Lightning Talk and Poster Presentation GENEMAPPERS 2024

Integrated transcriptomic and genomic analysis to investigate an axonal form of Charcot-Marie-Tooth disease (#9)

Dora Yasar 1 2 , Bianca Grosz 1 2 , Melina Ellis 1 , Anthony Cutrupi 1 2 , Gonzalo Perez-Siles 1 2 , Chris Record 3 , Georgina Samaha 4 , Giorgia Mori 4 , Tracy Chew 4 , Chiara Folland 5 6 , Gina Ravenscroft 5 6 , Ira Deveson 7 , Sanju Chintalaphani 7 , Igor Stevanovski 7 , Andrzej Kochanski 8 , Mary Reilly 3 , Steve Vucic 9 , Marina Kennerson 1 2 10
  1. Northcott Neuroscience Laboratory, ANZAC Research Institute, SLHD, Concord, NSW, Australia
  2. Faculty of Medicine and Health, The University of Sydney, Sydney, NSW, Australia
  3. Department of Neuromuscular Diseases, Queen Square Institute of Neurology, University College London, London, United Kingdom
  4. Australian Biocommons, Sydney Informatics Hub, The University of Sydney, Sydney, NSW, Australia
  5. Centre of Medical Research, University of Western Australia, Nedlands , WA, Australia
  6. Harry Perkins Institute of Medical Research, Perth, WA, Australia
  7. Kinghorn Centre for Clinical Genomics, Garvan Institute of Medical Research, Sydney, NSW, Australia
  8. Neuromuscular Unit, Mossakowski Medical Research Institute , Polish Academy of Sciences, Warsaw, Poland
  9. Brain and Nerve Research Centre, Concord Hospital, Sydney, NSW, Australia
  10. Molecular Medicine Laboratory, Concord Hospital, Concord, NSW, Australia

Background: Charcot-Marie-Tooth disease (CMT) is an incurable inherited neuropathy affecting the motor and sensory neurons of the peripheral nervous system.
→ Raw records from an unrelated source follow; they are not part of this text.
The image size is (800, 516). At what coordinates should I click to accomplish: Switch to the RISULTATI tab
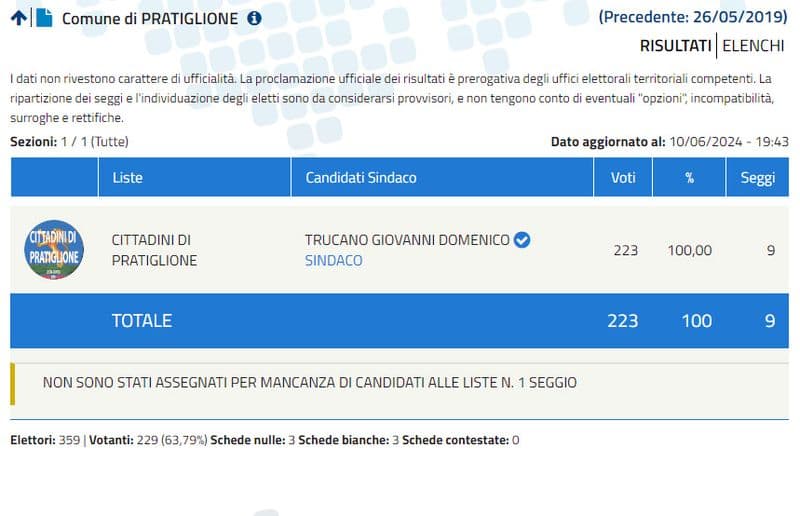click(675, 45)
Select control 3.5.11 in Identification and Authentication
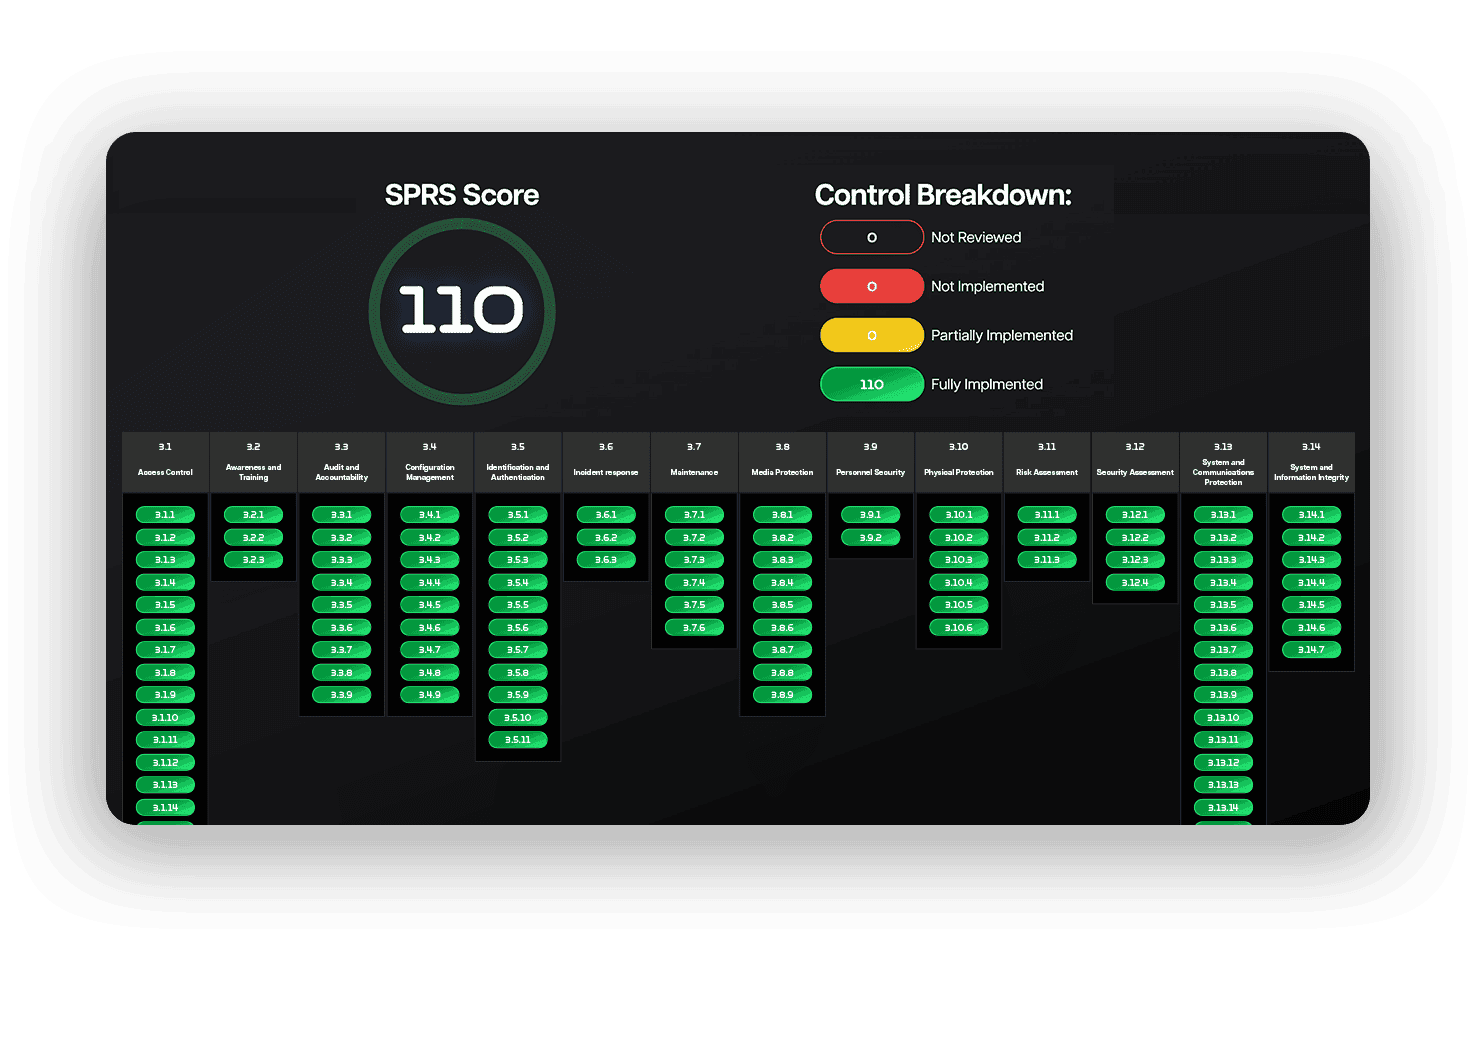This screenshot has width=1476, height=1053. (517, 740)
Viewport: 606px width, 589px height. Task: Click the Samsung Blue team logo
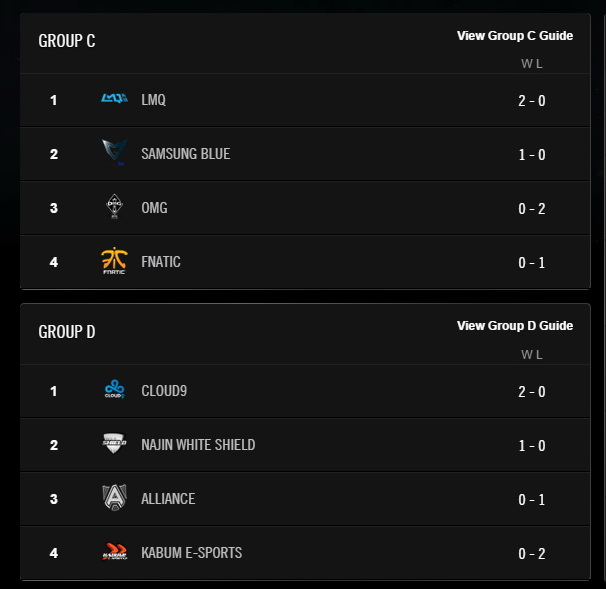[x=114, y=153]
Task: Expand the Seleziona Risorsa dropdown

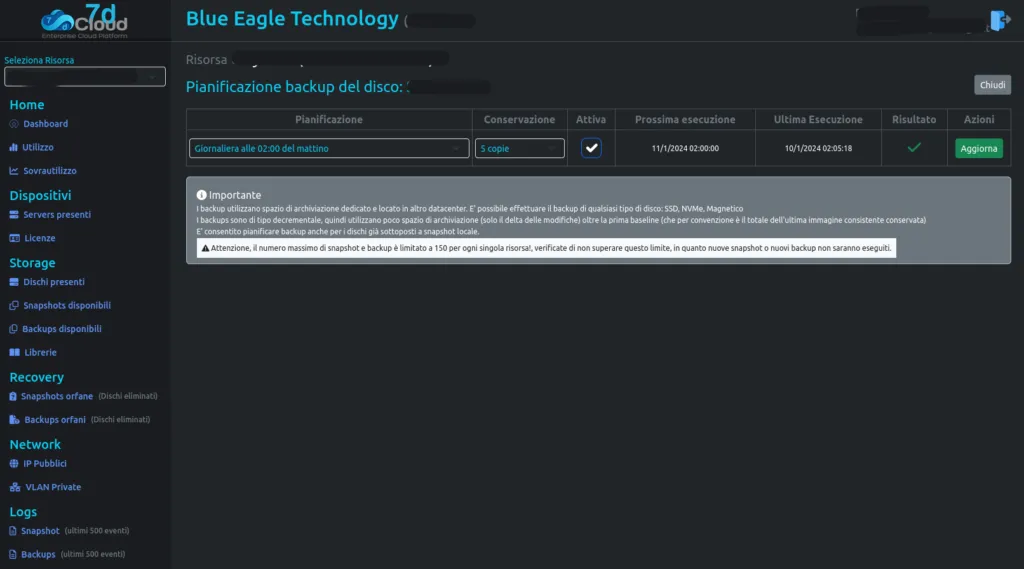Action: pos(85,77)
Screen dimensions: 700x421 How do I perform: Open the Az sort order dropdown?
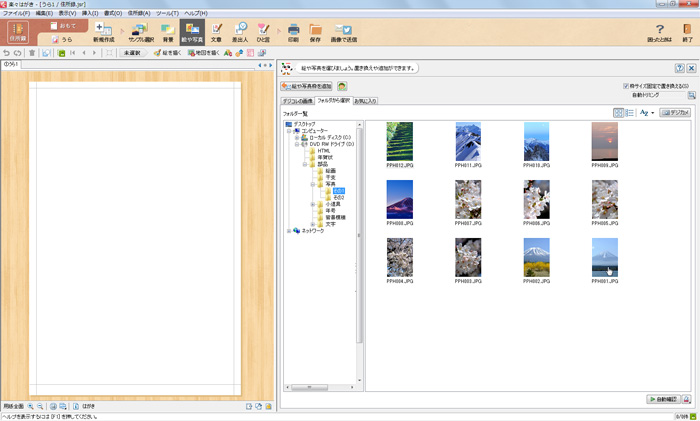[647, 113]
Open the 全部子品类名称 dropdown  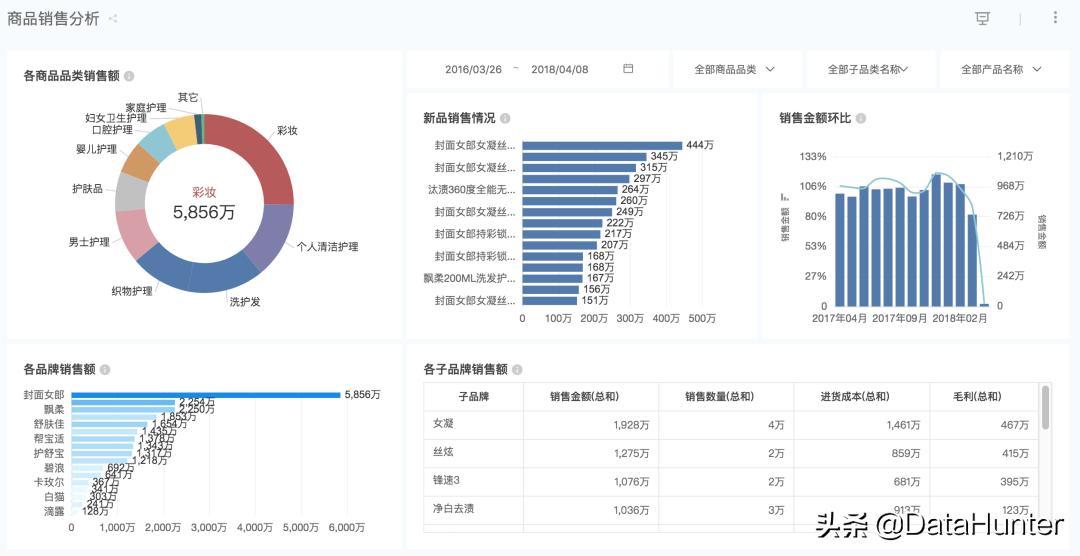[869, 70]
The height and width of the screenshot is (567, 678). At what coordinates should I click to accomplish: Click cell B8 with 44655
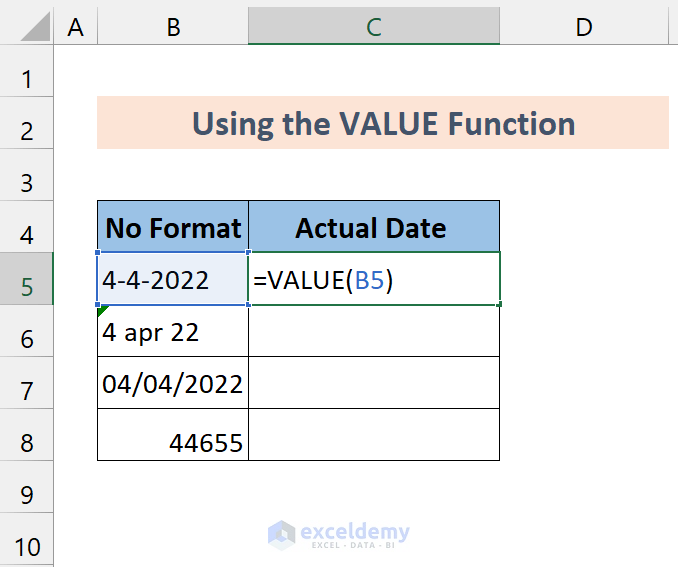[x=173, y=435]
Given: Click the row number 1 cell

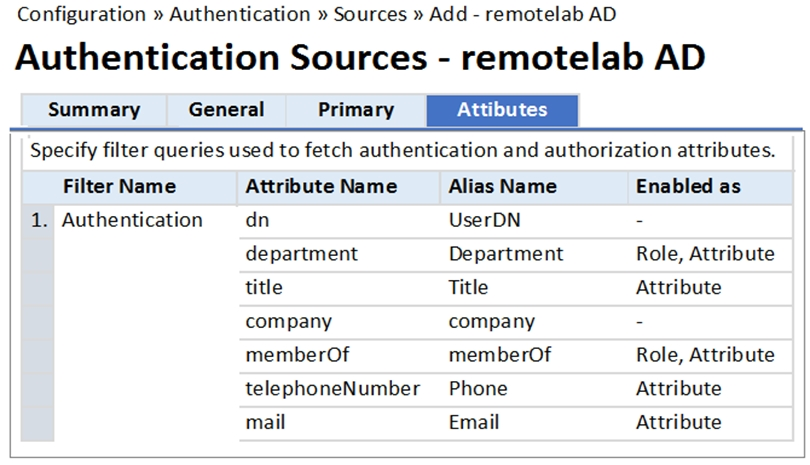Looking at the screenshot, I should click(x=38, y=221).
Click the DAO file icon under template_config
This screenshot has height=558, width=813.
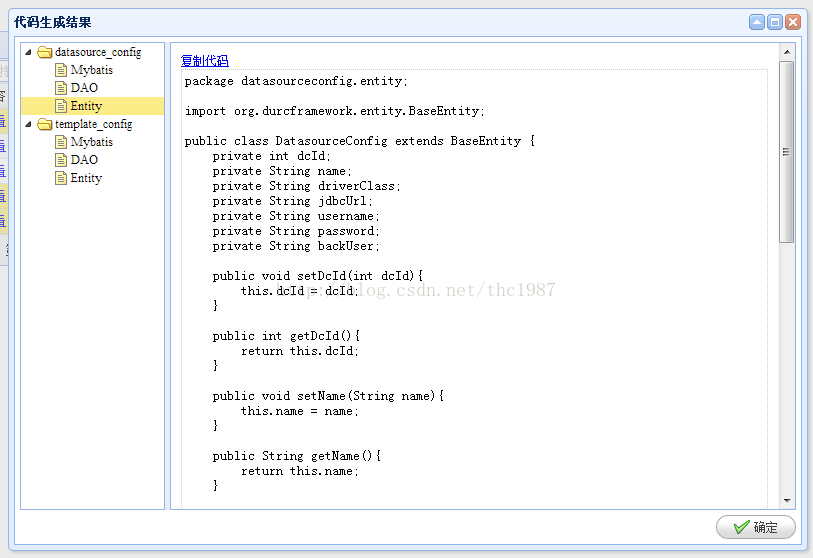[61, 160]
We are investigating a Polish family with autosomal dominant axonal CMT. After both whole-exome and whole-genome sequencing (WGS), genome wide coding mutations and intragenic mutations in known CMT2 genes were excluded. We therefore hypothesize that the pathogenic mutation is non-coding, and causes disease by either disrupting gene regulation, causing pathogenic splicing, or forming aberrant gene fusions. To focus the search for non-coding mutations, linkage analysis was performed which mapped two candidate linkage peaks to chromosomes 8 and 16. Methods: RNA sequencing was performed on patient and control fibroblasts to identify candidate genes. Both long- and short-read WGS was aligned to the T2T reference. Structural variants (SV), repeat expansions (RE), SNVs and indels localising to the linkage regions were then called. To identify and exclude benign variants, short-read WGS data was genotyped against the human Pangenome draft using PanGenie. Variants that could impact short (±250kb either side of dysregulated genes) or long range (>250 kb) gene interactions were assessed using ENCODE and publicly available promoter capture Hi-C data. Results: The 3 dysregulated candidate genes identified in the chromosome 8 linkage region, and 3 of the 7 found in the chromosome 16 linkage region were prioritized and analysed for associated mutations. No abnormal transcripts, SVs or REs segregated with the affected individuals. Two extremely rare non-coding SNVs in regulatory regions with the potential to disrupt two chromosome 16 candidate genes were identified and include iroquois homeobox 3 (IRX3) and proline-rich transmembrane protein 2 (PRRT2). Conclusion: Our transcriptome guided analysis is a powerful strategy to identify non-coding variants likely to be pathogenic. In absence of coding mutations, thorough interrogation of non-coding genome for variants is critical for diagnosing unsolved cases of inherited neuropathy.